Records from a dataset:
---

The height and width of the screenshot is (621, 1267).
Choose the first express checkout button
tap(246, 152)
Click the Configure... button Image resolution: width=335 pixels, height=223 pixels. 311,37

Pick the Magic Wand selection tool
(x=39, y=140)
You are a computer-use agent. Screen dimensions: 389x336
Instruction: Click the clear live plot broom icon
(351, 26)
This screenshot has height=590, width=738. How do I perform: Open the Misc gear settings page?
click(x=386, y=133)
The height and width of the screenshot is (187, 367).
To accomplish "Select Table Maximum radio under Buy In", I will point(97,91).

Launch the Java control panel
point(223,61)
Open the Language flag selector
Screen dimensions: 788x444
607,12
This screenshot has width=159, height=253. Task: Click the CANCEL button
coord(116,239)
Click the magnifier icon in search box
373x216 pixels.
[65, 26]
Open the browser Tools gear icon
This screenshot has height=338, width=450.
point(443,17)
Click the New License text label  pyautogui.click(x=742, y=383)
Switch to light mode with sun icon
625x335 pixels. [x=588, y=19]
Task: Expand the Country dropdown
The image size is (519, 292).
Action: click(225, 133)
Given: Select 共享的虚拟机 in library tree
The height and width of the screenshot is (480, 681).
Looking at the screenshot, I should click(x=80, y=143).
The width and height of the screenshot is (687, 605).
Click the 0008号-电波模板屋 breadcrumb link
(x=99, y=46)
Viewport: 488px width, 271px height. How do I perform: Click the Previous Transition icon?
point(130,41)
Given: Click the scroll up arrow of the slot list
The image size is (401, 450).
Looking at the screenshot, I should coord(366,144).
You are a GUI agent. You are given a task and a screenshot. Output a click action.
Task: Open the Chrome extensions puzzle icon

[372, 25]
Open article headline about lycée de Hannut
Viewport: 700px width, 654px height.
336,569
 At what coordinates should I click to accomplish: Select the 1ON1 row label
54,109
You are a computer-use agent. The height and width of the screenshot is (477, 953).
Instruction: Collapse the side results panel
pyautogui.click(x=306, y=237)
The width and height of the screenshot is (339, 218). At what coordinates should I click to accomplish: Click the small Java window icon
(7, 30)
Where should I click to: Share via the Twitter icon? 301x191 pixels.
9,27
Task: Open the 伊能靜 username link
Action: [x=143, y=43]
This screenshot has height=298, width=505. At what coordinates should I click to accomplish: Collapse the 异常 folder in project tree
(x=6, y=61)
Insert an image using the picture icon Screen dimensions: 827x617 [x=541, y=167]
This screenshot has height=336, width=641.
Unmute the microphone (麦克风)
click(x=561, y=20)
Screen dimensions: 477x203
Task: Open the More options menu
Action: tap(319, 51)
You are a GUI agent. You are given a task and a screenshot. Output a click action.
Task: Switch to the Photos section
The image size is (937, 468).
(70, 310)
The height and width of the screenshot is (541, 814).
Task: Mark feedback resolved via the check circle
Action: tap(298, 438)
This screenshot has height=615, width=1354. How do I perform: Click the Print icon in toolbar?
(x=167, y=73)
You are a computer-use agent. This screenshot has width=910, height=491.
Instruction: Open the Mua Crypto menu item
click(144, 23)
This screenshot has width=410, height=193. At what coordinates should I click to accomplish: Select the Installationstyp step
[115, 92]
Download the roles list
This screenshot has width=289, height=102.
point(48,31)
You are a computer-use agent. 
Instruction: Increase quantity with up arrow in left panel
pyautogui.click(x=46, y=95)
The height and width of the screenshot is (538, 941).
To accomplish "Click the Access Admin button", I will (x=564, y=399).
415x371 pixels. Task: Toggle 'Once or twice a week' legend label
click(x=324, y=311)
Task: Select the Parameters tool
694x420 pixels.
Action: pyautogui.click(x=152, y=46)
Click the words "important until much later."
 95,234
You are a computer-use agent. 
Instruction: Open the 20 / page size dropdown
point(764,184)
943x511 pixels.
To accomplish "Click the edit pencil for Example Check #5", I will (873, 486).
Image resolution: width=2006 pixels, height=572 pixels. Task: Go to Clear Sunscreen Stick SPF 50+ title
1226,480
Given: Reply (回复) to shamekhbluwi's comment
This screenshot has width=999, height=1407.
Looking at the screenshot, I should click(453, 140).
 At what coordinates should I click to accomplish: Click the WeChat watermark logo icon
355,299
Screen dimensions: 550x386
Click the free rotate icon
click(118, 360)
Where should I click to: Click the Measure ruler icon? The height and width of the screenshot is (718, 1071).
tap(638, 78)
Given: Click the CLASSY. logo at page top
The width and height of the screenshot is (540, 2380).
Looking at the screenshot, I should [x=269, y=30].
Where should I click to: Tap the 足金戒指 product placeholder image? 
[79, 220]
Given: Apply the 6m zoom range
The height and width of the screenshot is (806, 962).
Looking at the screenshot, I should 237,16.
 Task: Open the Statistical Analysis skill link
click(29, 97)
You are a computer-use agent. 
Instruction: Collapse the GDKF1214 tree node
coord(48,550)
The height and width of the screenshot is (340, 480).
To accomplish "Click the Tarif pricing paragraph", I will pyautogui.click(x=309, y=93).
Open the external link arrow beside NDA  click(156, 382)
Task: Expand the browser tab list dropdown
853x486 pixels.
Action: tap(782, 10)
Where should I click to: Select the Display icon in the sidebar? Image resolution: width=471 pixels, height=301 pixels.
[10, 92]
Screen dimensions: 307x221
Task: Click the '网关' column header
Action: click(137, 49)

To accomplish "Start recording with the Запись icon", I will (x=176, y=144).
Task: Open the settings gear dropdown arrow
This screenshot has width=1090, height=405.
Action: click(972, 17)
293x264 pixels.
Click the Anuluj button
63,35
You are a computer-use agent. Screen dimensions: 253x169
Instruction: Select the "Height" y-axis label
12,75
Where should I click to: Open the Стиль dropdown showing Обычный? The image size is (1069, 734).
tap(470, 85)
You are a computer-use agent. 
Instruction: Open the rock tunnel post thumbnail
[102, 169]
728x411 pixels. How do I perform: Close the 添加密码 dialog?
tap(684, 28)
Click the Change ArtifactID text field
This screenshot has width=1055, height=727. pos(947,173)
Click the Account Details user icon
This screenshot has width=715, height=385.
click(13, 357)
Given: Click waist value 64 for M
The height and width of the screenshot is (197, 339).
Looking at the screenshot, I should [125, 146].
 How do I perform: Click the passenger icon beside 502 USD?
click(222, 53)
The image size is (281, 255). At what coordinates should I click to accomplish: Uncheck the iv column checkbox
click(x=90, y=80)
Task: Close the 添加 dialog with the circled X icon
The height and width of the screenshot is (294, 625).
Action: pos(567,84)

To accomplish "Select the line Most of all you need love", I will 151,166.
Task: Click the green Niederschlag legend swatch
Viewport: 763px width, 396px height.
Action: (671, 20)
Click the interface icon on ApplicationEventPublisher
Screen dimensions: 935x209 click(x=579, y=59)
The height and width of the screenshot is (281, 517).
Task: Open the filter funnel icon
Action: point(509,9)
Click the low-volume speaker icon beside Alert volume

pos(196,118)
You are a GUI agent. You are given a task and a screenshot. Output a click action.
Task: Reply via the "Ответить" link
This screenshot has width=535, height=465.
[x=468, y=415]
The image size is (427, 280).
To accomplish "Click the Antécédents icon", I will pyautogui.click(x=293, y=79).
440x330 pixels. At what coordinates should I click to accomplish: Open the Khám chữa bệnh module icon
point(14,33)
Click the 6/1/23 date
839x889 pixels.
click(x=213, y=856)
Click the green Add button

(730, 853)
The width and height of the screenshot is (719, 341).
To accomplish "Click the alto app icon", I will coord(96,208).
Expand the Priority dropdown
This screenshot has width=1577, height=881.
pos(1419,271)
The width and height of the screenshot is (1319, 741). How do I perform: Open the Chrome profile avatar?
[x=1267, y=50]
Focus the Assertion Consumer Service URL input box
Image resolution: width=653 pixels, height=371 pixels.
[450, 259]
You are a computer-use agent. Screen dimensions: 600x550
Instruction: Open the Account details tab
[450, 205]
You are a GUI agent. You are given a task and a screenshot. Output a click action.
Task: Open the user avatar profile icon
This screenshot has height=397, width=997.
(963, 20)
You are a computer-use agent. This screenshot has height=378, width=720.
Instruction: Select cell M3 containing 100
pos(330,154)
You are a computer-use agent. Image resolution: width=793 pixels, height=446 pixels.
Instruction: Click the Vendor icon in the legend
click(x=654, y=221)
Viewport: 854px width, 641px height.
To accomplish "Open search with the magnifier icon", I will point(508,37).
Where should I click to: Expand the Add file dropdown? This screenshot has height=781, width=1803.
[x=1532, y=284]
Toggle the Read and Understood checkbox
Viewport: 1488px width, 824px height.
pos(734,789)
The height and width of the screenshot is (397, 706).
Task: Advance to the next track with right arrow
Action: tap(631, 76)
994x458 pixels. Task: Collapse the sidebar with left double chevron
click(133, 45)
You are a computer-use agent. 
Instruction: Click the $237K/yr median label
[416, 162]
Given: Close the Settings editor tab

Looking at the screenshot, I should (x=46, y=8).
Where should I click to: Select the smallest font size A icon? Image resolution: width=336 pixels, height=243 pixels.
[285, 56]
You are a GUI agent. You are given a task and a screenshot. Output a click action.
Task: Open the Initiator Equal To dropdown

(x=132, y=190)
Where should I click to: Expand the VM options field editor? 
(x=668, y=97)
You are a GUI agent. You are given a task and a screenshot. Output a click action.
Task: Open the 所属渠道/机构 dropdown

---

• **EXERCISE GOAL**
Reproduce each line of the entries in which the word "browser" is found.

• **EXPECTED ANSWER**
Open the browser Tools gear icon
Task: Expand the browser tab list dropdown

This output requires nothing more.